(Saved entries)
>>>

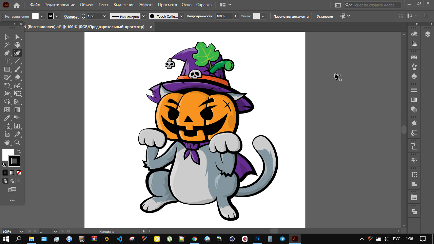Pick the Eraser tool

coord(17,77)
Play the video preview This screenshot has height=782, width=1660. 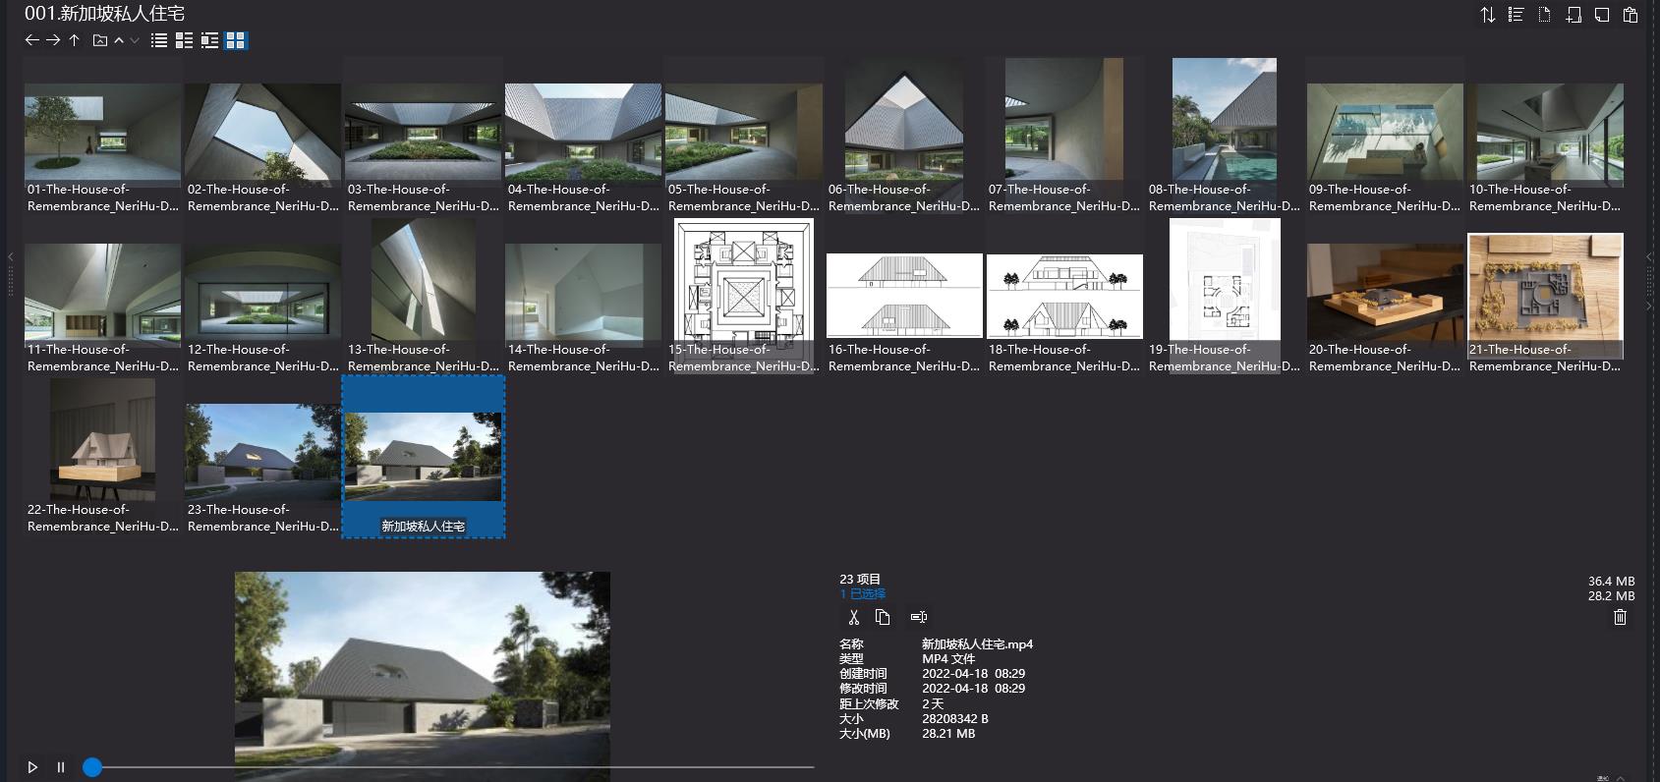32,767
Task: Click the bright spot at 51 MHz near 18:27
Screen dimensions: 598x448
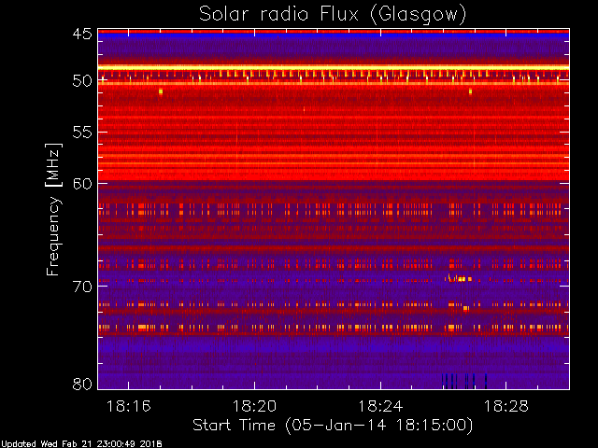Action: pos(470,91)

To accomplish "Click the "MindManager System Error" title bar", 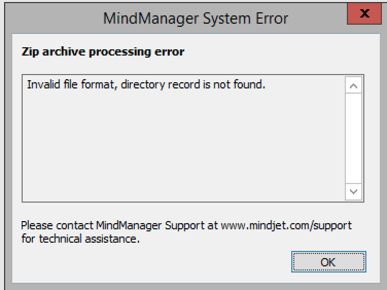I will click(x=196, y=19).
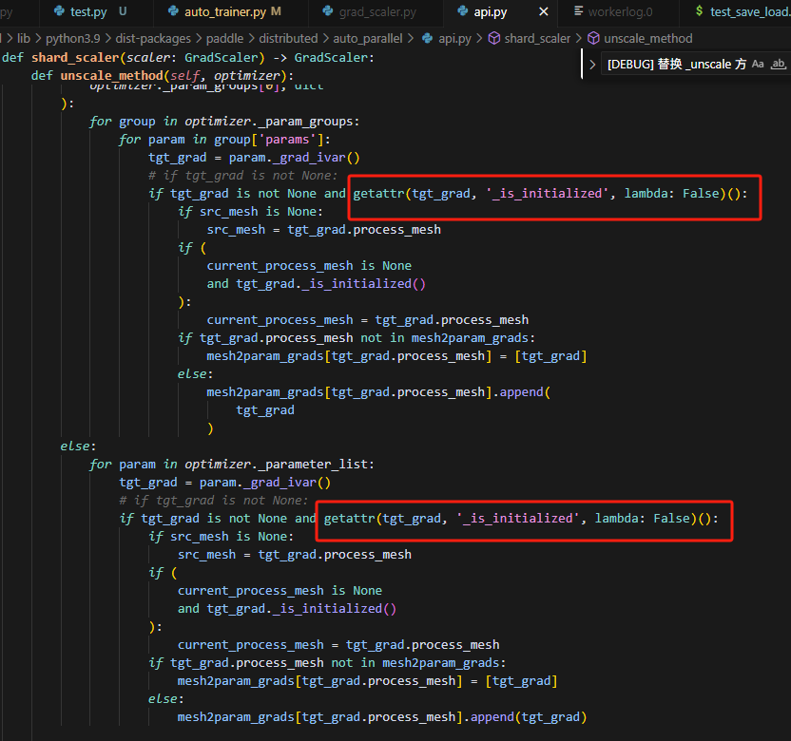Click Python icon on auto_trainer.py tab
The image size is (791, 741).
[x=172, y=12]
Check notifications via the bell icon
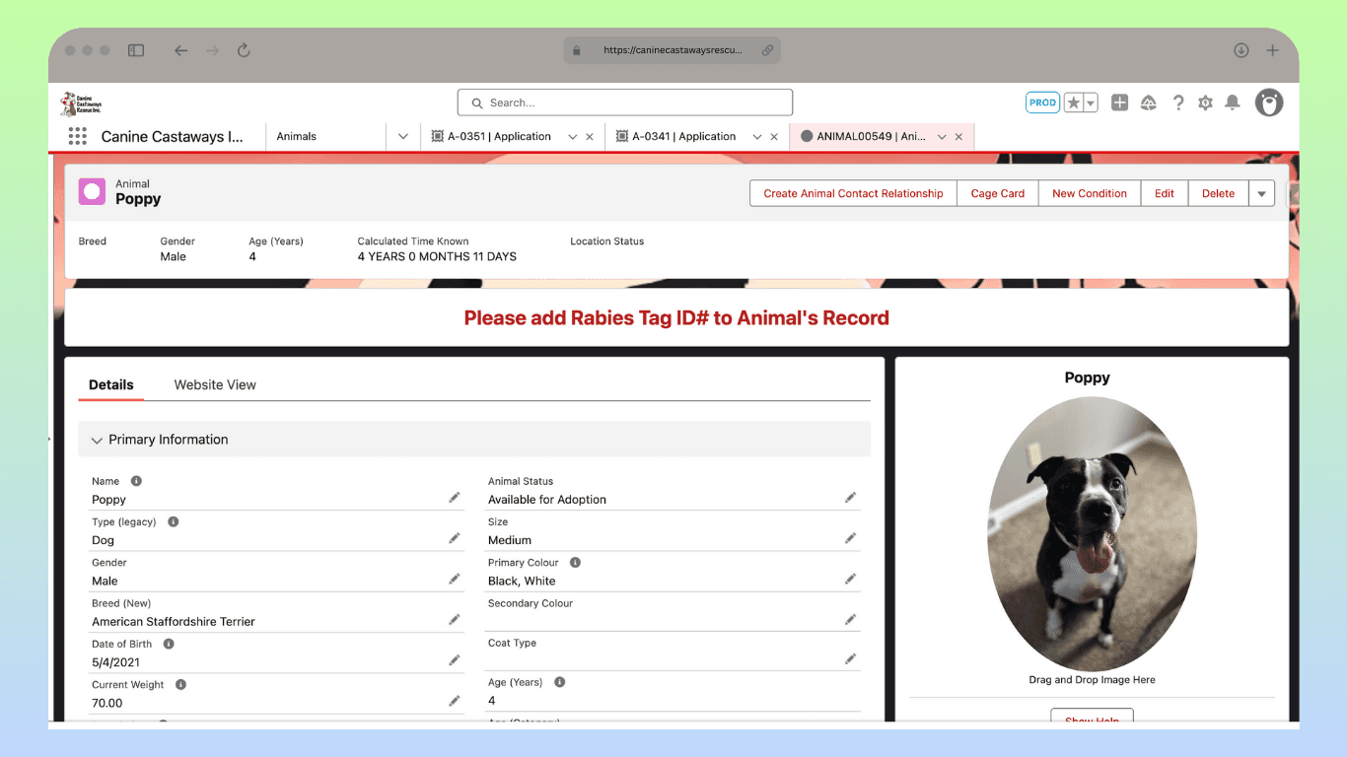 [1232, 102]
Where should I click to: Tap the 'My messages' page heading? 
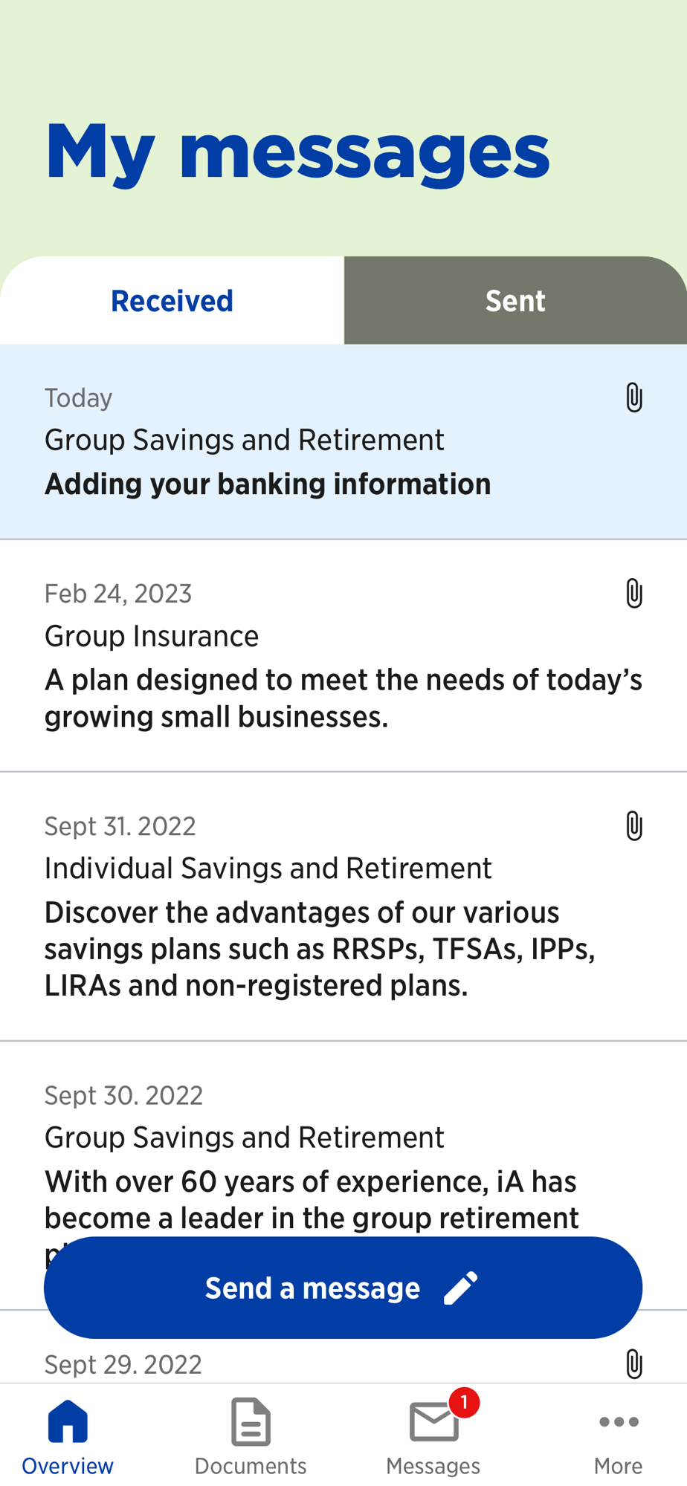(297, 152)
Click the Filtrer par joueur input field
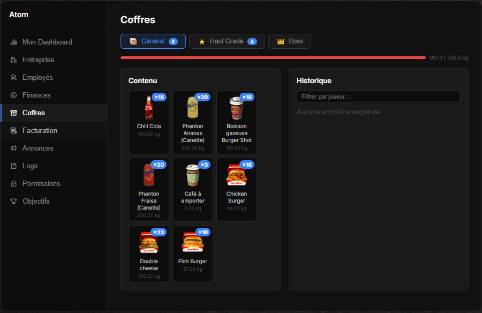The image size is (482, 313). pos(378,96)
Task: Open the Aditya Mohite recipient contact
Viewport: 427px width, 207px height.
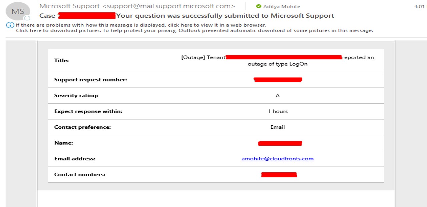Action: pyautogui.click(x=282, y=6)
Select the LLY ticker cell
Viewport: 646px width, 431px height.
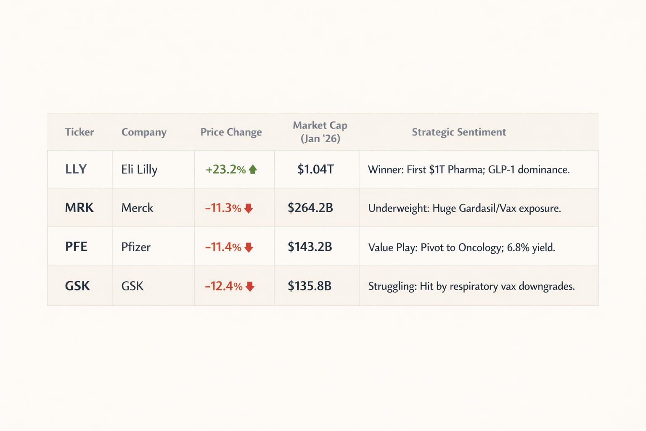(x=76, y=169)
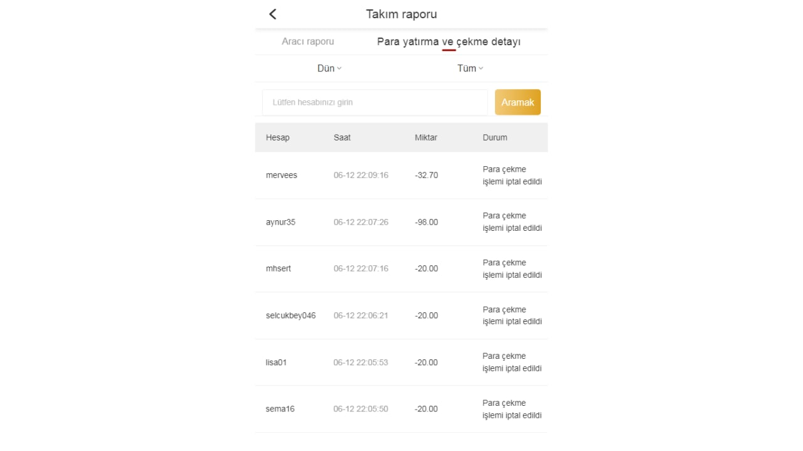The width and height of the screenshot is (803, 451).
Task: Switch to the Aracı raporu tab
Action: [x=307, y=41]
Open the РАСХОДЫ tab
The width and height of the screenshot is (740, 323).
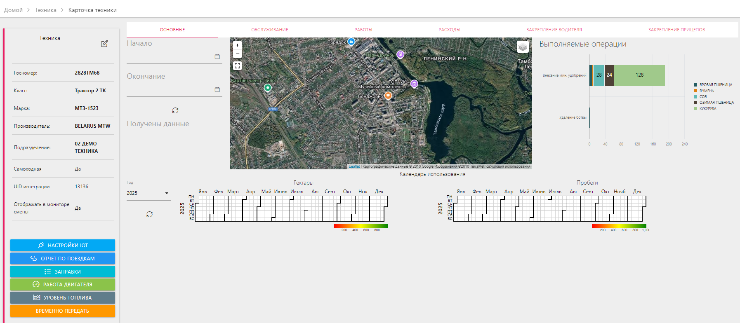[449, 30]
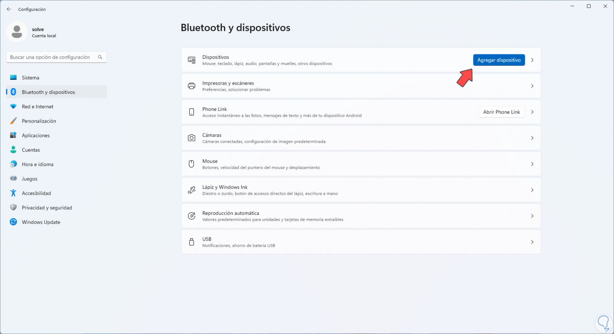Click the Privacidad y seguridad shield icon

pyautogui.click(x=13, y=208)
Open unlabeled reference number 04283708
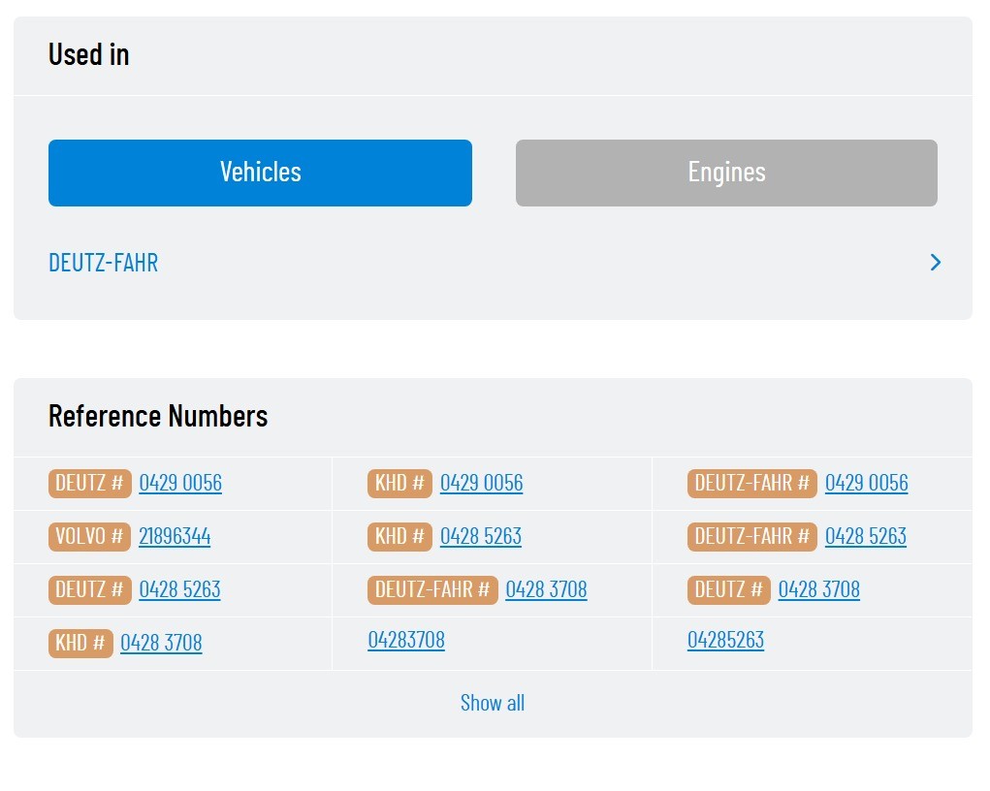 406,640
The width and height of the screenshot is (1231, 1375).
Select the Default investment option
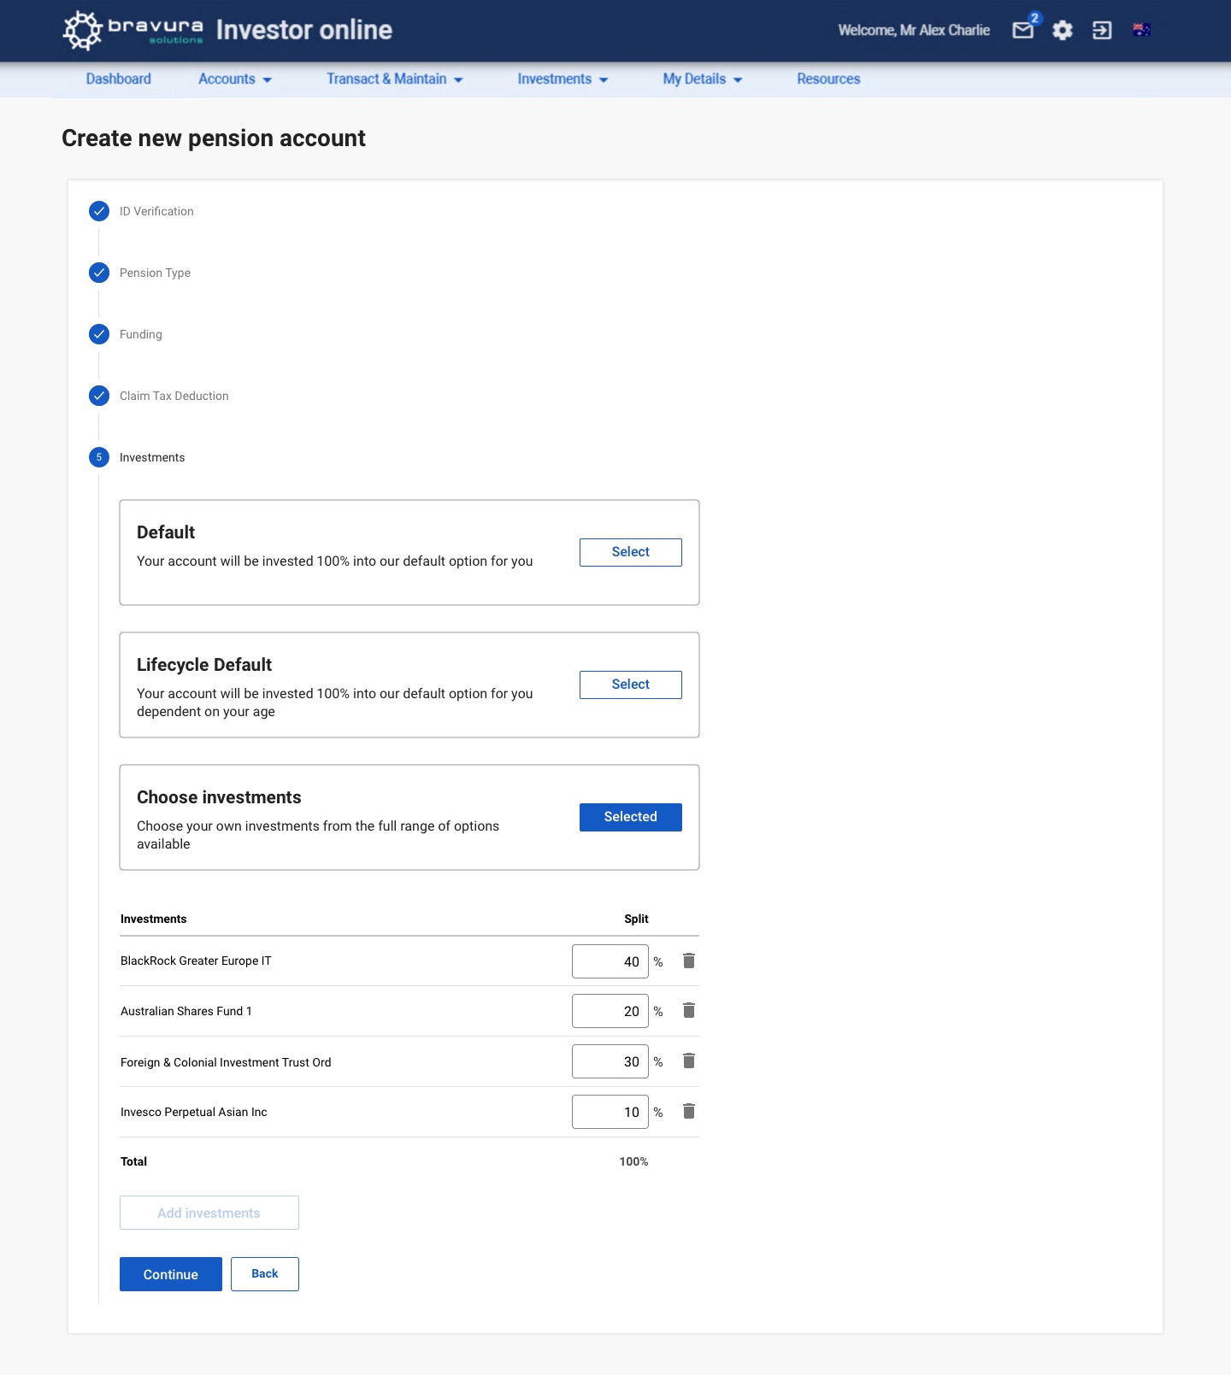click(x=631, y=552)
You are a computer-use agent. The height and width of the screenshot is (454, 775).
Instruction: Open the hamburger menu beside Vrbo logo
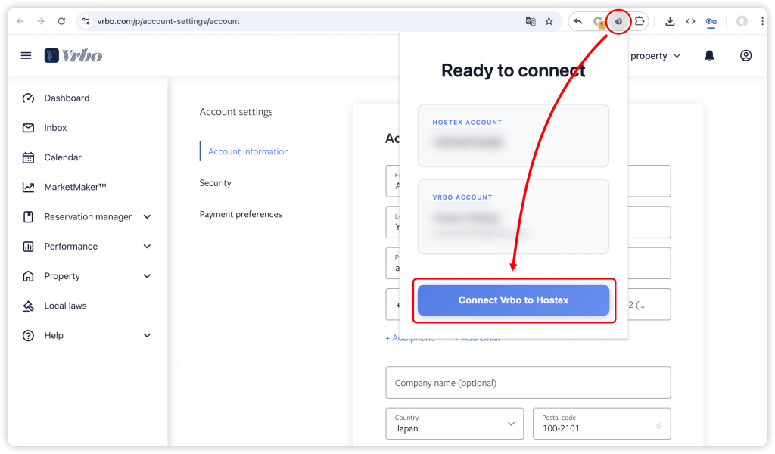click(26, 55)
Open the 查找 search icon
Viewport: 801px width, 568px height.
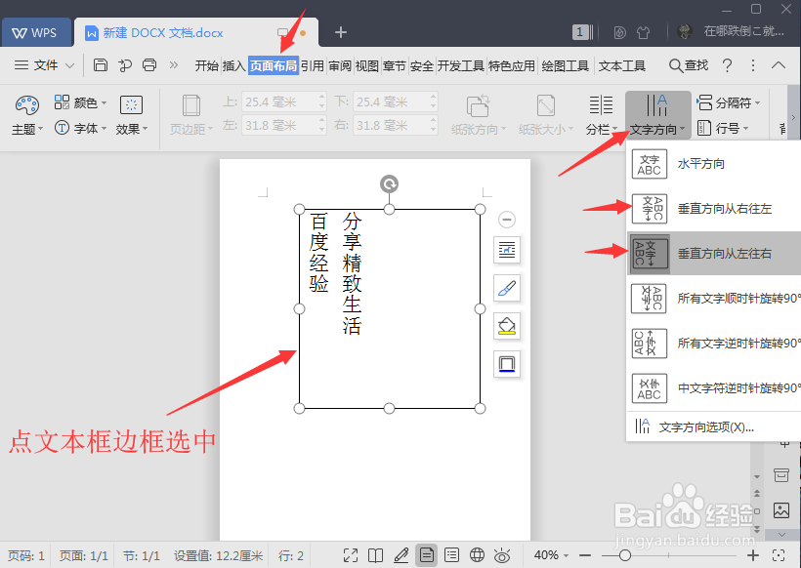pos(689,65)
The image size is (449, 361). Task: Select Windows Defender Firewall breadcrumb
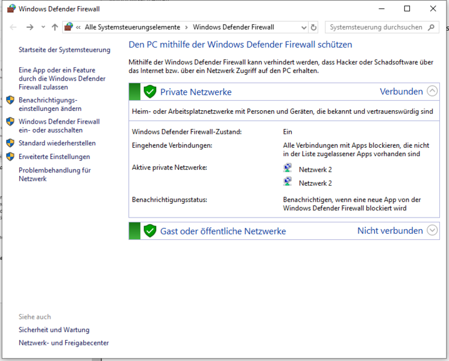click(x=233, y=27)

<<<

PROMPT:
Write out each line exactly, from the one containing "Viewport: 427px width, 207px height." through the end of the entries, and skip the pictures.

ANSWER TO THE PROBLEM:
Viewport: 427px width, 207px height.
Action: pyautogui.click(x=282, y=6)
Select the LLY ticker cell
Viewport: 646px width, 431px height.
(x=76, y=169)
The width and height of the screenshot is (803, 451).
Task: Switch to the Aracı raporu tab
Action: [x=307, y=41]
Open the РАСХОДЫ tab
The width and height of the screenshot is (740, 323).
[449, 30]
Click the Privacidad y seguridad shield icon

pyautogui.click(x=13, y=208)
Open unlabeled reference number 04283708
 406,640
The width and height of the screenshot is (1231, 1375).
Select the Default investment option
click(x=631, y=552)
You are a computer-use agent. The height and width of the screenshot is (454, 775).
Instruction: Open the hamburger menu beside Vrbo logo
click(26, 55)
Open the 查找 search icon
Viewport: 801px width, 568px height.
pos(689,65)
The image size is (449, 361). Task: Select Windows Defender Firewall breadcrumb
click(x=233, y=27)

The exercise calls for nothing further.